— YOUR OBJECTIVE —
From the listing below, copy out every line where the word "will" appears.

— ENTRIES SUPPLIED —
###
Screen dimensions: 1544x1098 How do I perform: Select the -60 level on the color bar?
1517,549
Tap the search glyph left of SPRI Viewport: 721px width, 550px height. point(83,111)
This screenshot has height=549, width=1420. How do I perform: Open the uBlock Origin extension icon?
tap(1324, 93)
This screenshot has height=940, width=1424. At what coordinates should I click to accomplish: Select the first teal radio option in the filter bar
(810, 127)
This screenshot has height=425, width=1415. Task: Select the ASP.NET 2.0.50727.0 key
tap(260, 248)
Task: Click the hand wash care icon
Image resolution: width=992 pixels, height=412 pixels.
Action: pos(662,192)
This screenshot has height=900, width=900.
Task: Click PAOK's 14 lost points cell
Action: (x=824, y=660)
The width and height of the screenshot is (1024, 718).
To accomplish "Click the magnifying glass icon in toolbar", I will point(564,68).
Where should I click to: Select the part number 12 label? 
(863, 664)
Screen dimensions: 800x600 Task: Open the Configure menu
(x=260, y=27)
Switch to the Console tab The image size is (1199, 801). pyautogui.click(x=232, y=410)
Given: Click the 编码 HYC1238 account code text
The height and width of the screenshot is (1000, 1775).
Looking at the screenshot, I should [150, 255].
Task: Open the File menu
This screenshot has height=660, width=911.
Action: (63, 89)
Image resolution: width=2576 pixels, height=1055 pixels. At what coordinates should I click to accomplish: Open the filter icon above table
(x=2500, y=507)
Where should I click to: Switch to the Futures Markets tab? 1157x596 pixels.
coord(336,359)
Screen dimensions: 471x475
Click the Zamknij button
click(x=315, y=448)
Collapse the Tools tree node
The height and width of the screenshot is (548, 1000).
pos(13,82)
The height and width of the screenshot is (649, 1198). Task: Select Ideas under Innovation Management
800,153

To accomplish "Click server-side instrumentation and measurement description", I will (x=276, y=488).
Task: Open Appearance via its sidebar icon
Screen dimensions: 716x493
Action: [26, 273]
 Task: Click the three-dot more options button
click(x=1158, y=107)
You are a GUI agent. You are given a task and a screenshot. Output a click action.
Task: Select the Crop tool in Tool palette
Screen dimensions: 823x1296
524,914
###
— OUTPUT FOR THIS TASK —
To accomplish "Click the magnifying glass icon in toolbar", I will point(564,68).
To accomplish "Click server-side instrumentation and measurement description", I will (x=276, y=488).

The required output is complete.